Previous studies have shown that loneliness increases the risk of AD (Alzheimer’s disease) onset, while active and frequent social housing delays the onset of cognitive impairment. The mechanism of how this occurs remains unclear. In this study, we investigated how social interaction affected cognitive function and AD pathology in APP/PS1 (amyloid precursor protein/presenilin-1) mice. APP/PS1 mice were divided into either a social isolation (SI) group, a social contact with one mouse (SCO) group, or a social contact with five mice (SCF) group. Our results demonstrated that social housing improved the behavioral performance of APP/PS1 mice in Morris Water Maze testing, without significantly altering the rates of amyloid plaque deposition or amyloidogenic APP processes.
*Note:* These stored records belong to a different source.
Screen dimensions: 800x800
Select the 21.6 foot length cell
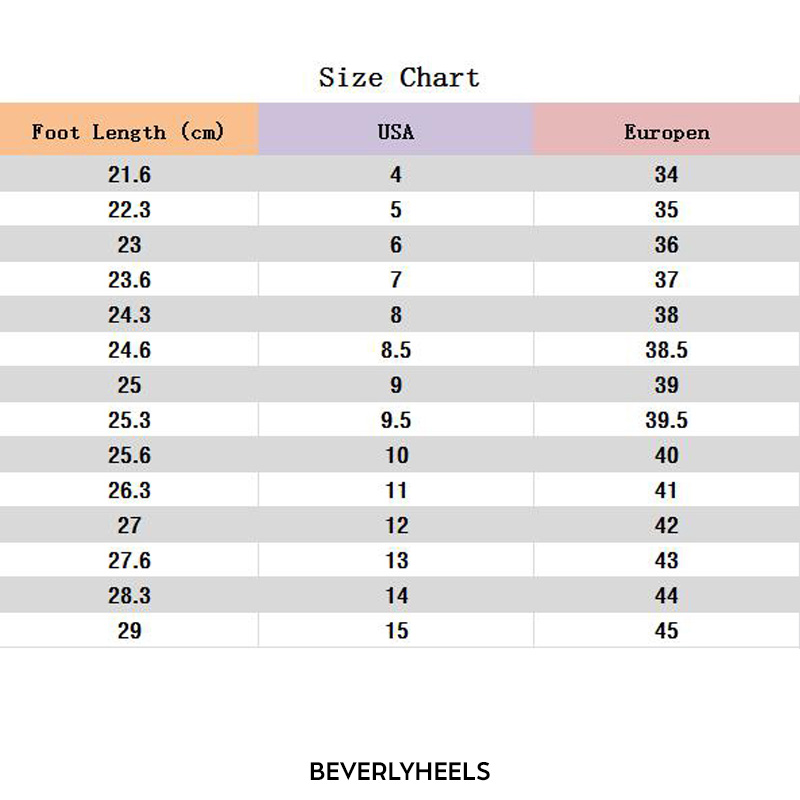point(129,174)
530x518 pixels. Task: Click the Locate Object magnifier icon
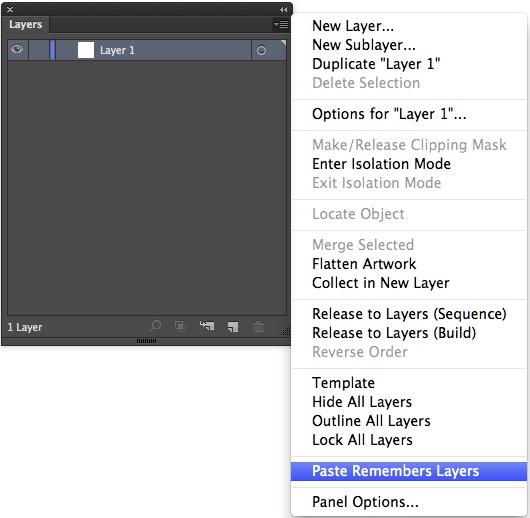click(155, 326)
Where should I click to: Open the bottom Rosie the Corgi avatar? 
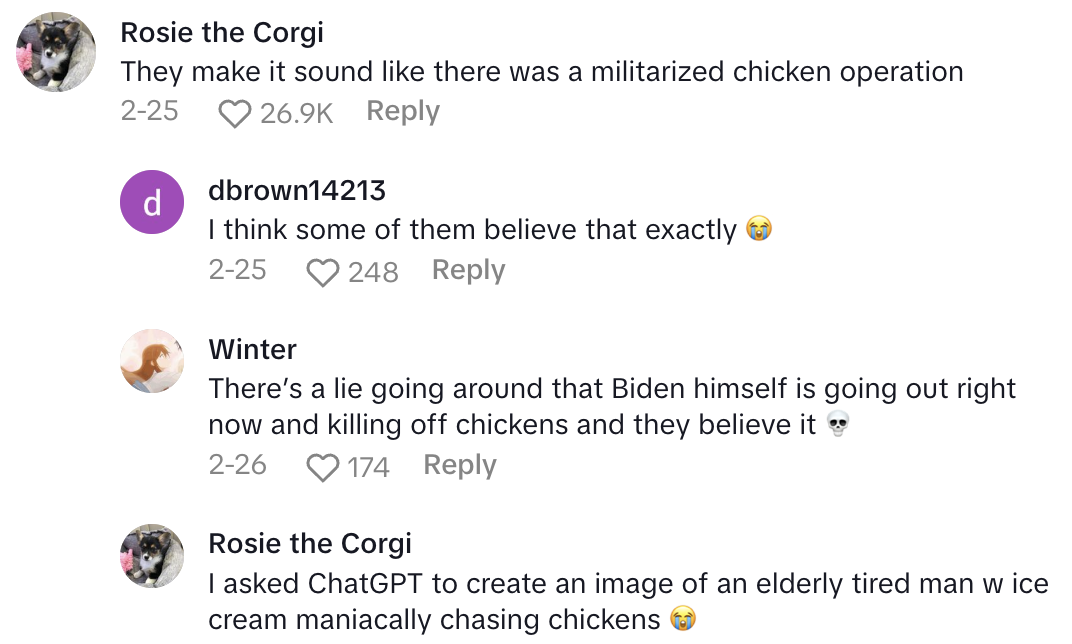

Furthermore, the synaptic function, dendritic spine density, and complexity of neuronal network were notably increased in the SCF group, as compared to the SI and SCO groups. Additional protein and mRNA analyses of isolated astrocyte and microglia revealed that several glial genes related to regulation and anti-inflammatory progression were significantly upregulated, while pro-inflammatory markers were decreased. These findings highlight the important role of quality social communication (five mice not one mice) on maintaining neuronal function during AD pathogenesis and provide evidence to place great emphasis of family care of AD patients.